*ASSIGNMENT*
Across all lines of the entries, tally those with the word "screenshot" in them. The reply is the tally, by itself.
START DATASET EXCERPTS
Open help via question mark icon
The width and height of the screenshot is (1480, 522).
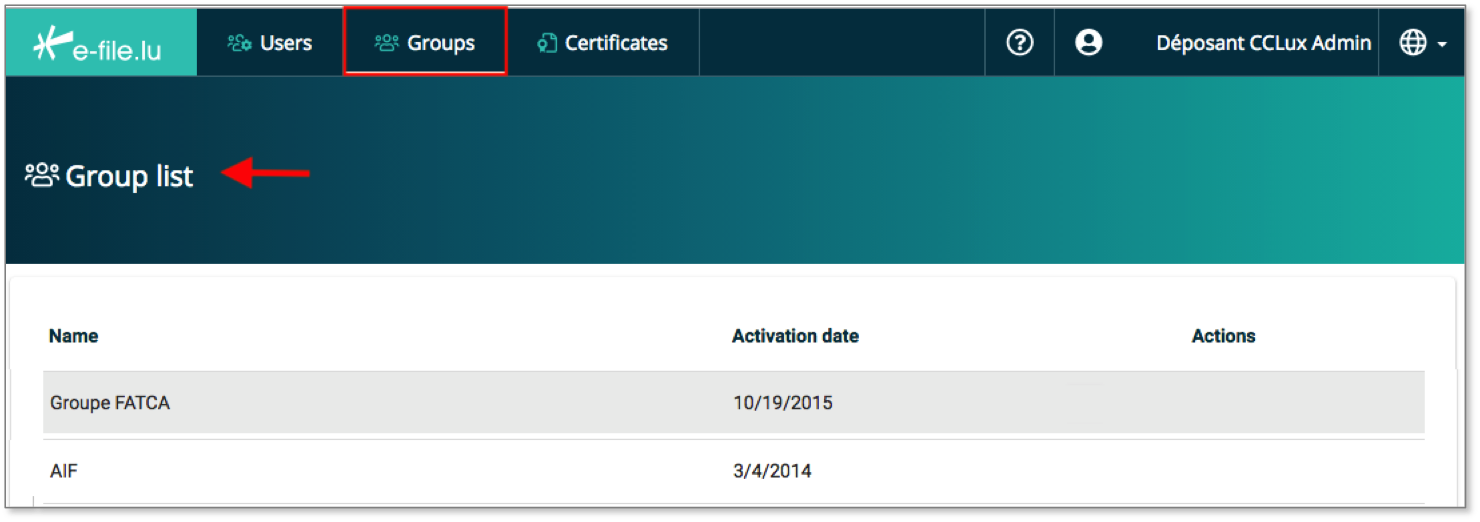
END DATASET EXCERPTS
START DATASET EXCERPTS
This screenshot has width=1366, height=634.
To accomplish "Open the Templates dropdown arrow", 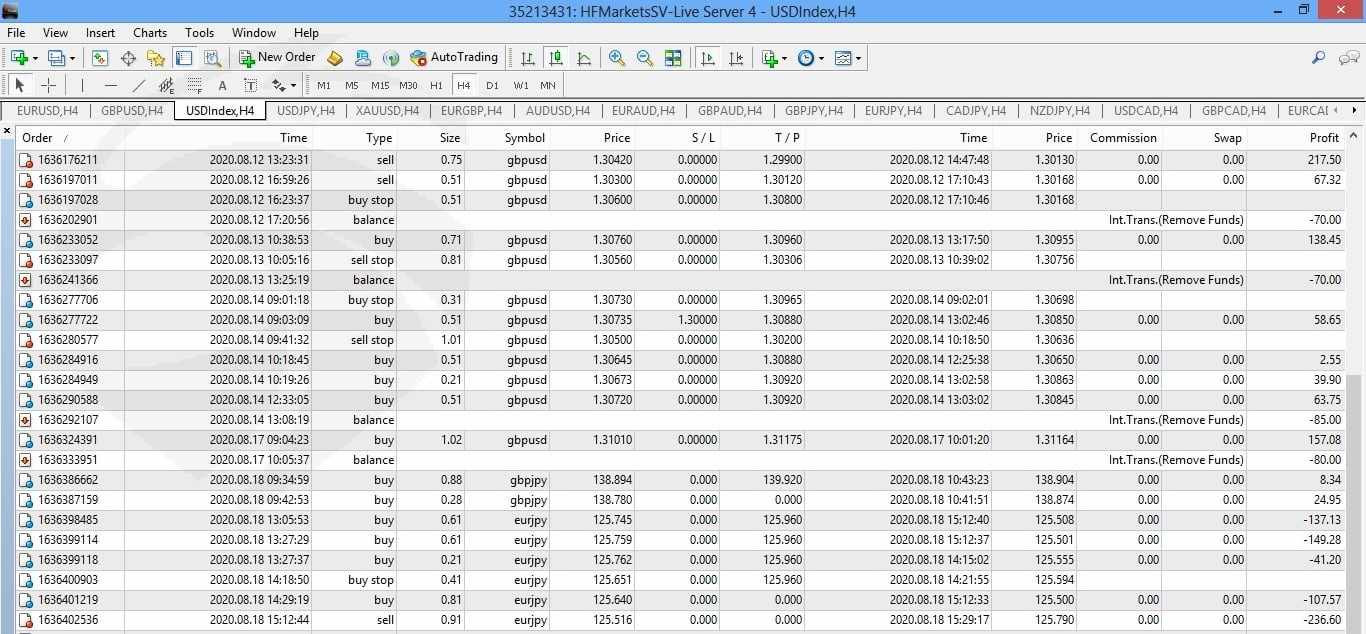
END DATASET EXCERPTS
START DATASET EXCERPTS
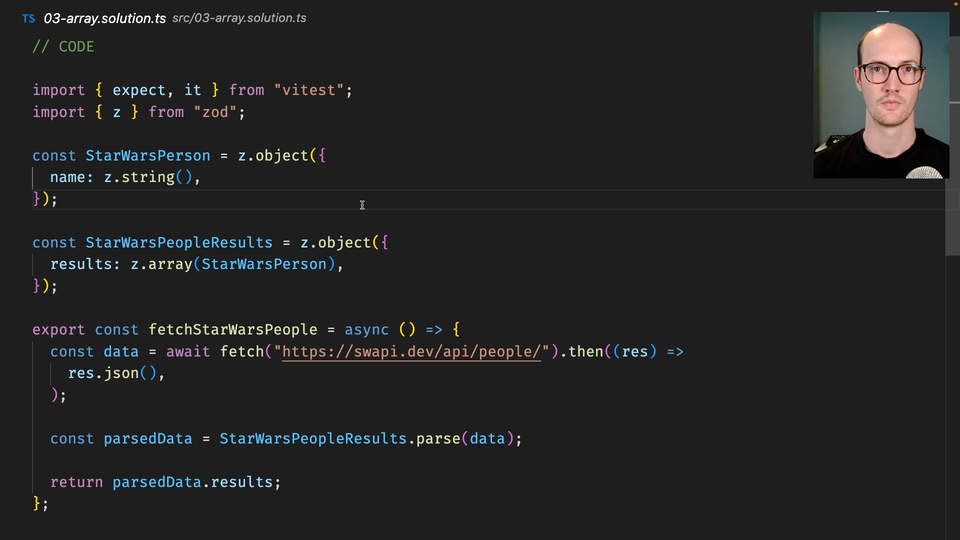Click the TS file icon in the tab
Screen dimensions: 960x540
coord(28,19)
END DATASET EXCERPTS
*EXERCISE OUTPUT*
2